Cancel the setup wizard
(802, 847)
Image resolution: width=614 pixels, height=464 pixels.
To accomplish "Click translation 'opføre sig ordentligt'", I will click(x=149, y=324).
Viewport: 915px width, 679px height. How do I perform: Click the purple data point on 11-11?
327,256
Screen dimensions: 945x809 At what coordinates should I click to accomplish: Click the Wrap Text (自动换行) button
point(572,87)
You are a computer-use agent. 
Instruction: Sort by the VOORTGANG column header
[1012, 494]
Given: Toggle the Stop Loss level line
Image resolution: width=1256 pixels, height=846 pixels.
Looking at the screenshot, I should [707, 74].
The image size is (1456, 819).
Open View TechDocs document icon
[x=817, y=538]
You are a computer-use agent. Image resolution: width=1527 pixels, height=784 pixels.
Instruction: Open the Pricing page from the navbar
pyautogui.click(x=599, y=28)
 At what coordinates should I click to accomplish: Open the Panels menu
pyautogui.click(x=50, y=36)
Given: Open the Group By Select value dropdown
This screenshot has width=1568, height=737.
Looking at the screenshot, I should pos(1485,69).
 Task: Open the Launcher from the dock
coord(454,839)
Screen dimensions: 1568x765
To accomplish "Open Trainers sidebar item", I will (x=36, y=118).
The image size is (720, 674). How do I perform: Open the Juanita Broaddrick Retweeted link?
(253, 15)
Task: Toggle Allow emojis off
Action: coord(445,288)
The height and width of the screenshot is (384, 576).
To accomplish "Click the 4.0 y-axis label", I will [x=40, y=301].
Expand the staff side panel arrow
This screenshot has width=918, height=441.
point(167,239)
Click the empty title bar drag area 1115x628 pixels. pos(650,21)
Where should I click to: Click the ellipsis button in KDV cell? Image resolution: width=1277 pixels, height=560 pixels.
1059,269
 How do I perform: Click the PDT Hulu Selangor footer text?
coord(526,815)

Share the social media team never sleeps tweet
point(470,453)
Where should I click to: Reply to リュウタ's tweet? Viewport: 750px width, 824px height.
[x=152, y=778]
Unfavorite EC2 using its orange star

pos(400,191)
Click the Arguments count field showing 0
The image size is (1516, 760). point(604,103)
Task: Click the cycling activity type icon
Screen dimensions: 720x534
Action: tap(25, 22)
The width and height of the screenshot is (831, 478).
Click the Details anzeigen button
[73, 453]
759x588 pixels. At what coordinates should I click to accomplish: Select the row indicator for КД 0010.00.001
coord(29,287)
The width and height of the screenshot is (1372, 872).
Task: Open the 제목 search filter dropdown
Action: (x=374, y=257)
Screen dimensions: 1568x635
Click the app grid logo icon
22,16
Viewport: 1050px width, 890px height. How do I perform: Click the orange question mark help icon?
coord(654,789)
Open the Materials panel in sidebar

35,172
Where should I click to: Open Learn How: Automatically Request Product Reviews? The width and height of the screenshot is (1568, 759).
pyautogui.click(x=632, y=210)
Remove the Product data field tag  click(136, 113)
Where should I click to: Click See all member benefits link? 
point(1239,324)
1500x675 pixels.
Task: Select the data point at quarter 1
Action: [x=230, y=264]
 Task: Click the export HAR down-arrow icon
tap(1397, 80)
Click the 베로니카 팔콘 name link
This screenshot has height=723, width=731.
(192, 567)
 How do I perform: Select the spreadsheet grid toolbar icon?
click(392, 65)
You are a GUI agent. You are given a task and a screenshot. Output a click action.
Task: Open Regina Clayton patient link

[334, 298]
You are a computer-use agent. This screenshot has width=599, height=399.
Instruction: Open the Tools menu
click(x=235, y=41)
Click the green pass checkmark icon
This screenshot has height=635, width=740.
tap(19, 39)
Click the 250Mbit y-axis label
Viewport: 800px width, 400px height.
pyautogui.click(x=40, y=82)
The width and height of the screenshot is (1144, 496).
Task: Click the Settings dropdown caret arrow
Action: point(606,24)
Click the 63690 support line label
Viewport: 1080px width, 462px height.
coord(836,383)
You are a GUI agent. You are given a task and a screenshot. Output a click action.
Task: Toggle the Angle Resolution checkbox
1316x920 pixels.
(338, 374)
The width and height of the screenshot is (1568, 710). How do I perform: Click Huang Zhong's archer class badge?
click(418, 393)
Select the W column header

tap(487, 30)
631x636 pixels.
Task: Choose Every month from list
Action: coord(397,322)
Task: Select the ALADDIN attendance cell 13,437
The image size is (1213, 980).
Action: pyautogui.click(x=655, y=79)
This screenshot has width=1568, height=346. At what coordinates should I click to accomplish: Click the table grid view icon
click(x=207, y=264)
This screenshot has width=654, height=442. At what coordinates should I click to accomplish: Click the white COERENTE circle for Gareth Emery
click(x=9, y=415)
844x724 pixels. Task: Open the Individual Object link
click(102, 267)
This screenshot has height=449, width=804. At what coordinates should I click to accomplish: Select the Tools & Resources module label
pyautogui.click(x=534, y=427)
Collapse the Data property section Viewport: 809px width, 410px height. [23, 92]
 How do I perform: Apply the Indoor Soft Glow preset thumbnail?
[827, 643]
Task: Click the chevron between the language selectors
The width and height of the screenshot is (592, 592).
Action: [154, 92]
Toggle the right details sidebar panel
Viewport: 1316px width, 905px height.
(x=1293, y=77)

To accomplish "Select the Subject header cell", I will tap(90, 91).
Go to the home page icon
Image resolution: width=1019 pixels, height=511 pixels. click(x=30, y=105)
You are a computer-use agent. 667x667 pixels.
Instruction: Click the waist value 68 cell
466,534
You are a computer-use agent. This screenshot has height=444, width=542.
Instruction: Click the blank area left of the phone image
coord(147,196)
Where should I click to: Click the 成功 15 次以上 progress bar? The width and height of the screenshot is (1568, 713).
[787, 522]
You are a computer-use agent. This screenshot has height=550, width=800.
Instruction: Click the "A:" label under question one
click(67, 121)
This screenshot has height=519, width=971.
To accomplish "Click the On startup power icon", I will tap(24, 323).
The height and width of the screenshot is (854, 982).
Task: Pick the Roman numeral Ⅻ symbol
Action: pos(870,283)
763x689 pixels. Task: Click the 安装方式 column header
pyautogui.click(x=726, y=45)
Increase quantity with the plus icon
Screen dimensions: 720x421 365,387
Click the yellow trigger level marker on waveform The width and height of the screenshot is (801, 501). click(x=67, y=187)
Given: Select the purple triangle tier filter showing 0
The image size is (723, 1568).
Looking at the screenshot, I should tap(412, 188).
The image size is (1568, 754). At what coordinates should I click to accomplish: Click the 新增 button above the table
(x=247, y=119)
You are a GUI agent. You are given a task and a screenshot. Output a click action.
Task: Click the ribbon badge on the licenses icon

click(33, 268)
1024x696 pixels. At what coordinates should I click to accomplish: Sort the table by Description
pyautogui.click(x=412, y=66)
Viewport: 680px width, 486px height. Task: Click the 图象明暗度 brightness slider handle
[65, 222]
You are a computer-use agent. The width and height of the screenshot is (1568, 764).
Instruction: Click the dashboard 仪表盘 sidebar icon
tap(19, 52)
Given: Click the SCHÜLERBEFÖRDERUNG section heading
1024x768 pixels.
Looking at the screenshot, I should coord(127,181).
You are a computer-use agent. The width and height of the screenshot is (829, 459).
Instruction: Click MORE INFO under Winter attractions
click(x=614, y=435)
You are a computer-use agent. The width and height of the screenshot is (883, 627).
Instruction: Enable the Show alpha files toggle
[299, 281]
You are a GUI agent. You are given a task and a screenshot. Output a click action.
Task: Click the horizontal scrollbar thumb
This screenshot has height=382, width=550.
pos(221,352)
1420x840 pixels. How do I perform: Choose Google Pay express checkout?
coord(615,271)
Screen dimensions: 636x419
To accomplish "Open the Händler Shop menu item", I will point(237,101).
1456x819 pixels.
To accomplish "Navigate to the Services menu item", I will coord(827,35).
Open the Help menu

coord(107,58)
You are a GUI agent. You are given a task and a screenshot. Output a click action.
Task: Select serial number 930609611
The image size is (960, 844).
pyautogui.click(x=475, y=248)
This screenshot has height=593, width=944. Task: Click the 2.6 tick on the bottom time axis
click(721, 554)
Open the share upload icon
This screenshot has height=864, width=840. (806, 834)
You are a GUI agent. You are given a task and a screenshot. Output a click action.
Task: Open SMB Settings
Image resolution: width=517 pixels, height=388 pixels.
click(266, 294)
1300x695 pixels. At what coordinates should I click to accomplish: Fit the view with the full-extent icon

◆ **Aim**: Reproduce the records from the line containing "At what coordinates should I click to accomplish: Open" through the line containing "will (x=36, y=118).", changing "Launcher" to "App Library" and leaving everything else untouched.

◆ **The completed task**:
 At what coordinates should I click to accomplish: Open the Panels menu
pyautogui.click(x=50, y=36)
Given: Open the Group By Select value dropdown
This screenshot has width=1568, height=737.
Looking at the screenshot, I should pos(1485,69).
 Task: Open the App Library from the dock
coord(454,839)
Screen dimensions: 1568x765
To accomplish "Open Trainers sidebar item", I will (x=36, y=118).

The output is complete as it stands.